### SOURCE MATERIAL
_ _ _ _ _

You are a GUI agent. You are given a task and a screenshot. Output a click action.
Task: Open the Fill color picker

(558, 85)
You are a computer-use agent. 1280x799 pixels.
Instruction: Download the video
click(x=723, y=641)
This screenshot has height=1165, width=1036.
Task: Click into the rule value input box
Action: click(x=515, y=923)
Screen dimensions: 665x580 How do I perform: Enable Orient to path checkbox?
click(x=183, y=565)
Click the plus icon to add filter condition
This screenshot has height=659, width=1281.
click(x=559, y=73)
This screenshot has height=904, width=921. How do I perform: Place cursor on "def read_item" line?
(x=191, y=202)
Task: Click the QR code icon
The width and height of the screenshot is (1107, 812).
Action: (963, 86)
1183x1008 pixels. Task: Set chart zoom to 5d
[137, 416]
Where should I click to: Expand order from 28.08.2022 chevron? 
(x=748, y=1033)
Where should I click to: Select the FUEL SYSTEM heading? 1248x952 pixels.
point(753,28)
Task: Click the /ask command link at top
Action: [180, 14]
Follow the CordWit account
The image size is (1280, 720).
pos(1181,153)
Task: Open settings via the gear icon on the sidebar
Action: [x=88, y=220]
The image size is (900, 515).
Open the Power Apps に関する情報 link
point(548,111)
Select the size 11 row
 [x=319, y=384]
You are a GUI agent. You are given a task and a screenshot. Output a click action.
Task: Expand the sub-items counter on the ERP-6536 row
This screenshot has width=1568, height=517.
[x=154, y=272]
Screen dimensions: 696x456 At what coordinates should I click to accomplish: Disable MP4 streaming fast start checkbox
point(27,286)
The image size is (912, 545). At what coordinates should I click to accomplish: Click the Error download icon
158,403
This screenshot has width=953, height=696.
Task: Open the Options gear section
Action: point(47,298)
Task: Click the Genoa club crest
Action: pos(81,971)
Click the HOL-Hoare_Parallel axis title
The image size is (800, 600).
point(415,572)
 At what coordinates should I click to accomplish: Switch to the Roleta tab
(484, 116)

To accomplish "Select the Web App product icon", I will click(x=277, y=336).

_ _ _ _ _

### REQUIREMENT
Copy the entries above exactly, but only from the line holding "Task: Click the QR code icon" through the line holding "Follow the CordWit account", both included.

### RESPONSE AREA
Task: Click the QR code icon
The width and height of the screenshot is (1107, 812).
Action: (963, 86)
1183x1008 pixels. Task: Set chart zoom to 5d
[137, 416]
Where should I click to: Expand order from 28.08.2022 chevron? 
(x=748, y=1033)
Where should I click to: Select the FUEL SYSTEM heading? 1248x952 pixels.
point(753,28)
Task: Click the /ask command link at top
Action: [180, 14]
Follow the CordWit account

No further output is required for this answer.